(Data under study begins)
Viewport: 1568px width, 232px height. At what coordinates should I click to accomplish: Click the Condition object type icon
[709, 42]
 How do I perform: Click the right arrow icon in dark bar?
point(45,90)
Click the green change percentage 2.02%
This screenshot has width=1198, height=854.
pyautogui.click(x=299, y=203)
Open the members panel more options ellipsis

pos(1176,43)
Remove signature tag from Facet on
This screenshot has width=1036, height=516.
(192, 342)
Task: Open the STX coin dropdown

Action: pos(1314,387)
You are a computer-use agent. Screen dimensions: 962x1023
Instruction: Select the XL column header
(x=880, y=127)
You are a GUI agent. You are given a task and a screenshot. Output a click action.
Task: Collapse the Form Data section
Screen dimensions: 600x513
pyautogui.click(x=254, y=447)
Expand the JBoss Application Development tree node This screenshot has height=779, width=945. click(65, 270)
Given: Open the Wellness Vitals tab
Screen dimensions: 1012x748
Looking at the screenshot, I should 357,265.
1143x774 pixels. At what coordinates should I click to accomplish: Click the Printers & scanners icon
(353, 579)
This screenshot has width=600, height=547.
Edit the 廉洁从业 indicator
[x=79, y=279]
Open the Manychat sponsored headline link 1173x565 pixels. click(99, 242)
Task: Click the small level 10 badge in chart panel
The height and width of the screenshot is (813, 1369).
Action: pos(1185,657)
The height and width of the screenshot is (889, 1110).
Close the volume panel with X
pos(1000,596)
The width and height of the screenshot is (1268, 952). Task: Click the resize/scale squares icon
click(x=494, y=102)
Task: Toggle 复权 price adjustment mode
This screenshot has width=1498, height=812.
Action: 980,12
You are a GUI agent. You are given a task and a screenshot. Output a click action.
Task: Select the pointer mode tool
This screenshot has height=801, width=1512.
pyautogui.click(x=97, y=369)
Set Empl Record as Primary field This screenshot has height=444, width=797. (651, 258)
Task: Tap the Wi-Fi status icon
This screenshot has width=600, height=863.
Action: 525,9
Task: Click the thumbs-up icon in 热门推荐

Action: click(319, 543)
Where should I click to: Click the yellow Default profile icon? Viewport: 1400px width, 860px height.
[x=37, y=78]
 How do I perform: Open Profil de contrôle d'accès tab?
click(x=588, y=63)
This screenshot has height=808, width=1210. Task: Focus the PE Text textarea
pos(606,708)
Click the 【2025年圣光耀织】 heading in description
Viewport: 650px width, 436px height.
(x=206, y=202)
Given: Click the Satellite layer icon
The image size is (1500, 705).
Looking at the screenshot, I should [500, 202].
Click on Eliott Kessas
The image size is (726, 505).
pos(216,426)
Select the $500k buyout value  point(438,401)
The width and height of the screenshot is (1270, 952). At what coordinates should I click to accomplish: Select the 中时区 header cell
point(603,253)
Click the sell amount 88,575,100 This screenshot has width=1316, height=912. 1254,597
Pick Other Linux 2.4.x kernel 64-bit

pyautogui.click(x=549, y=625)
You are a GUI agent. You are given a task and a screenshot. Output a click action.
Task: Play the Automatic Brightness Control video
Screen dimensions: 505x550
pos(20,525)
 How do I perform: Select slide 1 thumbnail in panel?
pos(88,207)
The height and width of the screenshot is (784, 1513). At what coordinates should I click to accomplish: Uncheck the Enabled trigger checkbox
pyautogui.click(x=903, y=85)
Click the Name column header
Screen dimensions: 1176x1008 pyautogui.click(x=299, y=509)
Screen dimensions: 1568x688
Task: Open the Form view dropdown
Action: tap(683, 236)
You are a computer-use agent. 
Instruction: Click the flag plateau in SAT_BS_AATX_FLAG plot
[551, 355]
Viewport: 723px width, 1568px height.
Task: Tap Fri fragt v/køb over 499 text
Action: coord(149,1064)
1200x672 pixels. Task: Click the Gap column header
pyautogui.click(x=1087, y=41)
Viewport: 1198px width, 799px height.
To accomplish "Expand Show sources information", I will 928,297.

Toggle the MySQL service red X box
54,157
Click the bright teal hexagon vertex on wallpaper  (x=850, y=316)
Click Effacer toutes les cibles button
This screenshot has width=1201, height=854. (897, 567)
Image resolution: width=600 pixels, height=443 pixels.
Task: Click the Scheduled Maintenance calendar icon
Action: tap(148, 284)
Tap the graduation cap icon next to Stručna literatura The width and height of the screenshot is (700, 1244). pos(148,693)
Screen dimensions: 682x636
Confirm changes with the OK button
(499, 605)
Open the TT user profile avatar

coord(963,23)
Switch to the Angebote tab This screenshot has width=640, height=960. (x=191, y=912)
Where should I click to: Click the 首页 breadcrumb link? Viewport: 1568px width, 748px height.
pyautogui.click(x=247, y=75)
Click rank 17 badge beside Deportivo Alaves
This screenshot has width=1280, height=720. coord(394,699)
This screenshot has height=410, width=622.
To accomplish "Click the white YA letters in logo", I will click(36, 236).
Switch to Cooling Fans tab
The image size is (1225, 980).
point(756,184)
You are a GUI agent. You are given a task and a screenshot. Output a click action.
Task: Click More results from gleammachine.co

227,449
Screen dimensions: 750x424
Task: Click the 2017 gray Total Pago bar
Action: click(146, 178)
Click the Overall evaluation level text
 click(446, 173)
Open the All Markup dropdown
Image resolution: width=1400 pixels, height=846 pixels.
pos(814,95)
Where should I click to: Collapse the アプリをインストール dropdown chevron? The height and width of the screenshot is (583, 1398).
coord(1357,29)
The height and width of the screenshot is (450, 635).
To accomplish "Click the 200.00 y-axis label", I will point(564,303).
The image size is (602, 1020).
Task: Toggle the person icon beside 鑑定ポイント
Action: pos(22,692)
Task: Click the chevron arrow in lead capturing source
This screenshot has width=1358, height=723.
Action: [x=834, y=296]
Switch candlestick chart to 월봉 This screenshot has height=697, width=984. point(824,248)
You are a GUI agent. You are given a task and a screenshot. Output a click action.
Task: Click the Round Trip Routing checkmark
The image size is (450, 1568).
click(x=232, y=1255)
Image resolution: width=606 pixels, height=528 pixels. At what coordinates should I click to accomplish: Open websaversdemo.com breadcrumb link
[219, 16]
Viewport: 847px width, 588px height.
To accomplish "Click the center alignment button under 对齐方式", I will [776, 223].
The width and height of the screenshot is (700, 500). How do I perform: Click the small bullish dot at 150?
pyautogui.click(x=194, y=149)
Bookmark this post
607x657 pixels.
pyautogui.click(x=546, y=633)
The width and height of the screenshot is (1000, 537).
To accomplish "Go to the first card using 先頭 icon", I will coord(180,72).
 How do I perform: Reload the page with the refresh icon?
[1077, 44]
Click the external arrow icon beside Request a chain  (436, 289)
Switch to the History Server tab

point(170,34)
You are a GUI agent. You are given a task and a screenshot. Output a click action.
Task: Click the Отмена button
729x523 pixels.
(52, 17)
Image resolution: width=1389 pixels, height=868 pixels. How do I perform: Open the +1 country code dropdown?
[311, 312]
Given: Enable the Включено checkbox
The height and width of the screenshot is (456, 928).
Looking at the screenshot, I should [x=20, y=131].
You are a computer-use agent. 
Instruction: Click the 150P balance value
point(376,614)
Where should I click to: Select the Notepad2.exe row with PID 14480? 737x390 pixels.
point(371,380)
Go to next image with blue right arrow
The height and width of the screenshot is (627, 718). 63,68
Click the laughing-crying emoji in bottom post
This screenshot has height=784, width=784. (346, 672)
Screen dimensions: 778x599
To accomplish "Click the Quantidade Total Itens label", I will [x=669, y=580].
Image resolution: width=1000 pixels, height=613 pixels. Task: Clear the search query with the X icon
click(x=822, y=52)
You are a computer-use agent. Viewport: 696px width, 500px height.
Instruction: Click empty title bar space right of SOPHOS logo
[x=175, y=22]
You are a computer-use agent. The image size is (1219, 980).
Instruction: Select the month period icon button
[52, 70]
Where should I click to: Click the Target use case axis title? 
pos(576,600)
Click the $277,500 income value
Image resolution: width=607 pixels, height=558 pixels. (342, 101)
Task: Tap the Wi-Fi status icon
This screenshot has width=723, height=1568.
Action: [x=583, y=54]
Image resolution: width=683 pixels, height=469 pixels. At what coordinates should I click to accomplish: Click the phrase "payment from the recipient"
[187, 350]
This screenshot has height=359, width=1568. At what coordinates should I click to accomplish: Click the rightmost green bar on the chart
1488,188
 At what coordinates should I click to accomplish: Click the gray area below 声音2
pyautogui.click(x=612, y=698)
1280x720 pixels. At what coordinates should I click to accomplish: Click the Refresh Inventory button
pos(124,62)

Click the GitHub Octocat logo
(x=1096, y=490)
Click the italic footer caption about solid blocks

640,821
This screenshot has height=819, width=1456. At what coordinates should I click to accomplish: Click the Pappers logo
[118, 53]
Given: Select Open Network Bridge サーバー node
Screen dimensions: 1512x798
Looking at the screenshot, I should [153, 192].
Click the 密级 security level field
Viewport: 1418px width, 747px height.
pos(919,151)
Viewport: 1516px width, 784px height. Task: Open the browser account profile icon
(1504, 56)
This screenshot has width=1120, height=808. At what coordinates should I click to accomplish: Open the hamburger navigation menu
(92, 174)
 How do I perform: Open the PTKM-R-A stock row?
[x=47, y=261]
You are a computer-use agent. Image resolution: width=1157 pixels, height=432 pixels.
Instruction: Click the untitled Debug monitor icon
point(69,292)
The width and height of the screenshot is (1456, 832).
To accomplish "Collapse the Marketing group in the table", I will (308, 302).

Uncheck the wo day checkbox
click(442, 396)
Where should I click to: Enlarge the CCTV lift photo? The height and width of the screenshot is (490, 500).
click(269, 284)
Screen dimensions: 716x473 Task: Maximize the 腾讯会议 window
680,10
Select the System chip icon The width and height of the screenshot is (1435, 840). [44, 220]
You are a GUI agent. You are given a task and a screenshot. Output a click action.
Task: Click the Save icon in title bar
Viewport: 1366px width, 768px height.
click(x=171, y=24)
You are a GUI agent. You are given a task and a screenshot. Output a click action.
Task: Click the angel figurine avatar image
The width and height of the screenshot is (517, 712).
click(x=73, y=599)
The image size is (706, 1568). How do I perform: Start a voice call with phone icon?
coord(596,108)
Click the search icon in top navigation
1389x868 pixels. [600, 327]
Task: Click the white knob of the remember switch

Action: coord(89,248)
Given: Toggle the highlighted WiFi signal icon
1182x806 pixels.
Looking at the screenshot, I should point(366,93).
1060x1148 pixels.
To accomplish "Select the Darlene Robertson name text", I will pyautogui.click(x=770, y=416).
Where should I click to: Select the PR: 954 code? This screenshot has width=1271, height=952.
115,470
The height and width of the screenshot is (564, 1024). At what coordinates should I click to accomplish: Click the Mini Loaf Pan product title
(Data under study ends)
**Your objective:** The expected output is every line from the material above where "node" can be found.

**Solution for this problem:**
Expand the JBoss Application Development tree node This screenshot has height=779, width=945. click(65, 270)
Given: Select Open Network Bridge サーバー node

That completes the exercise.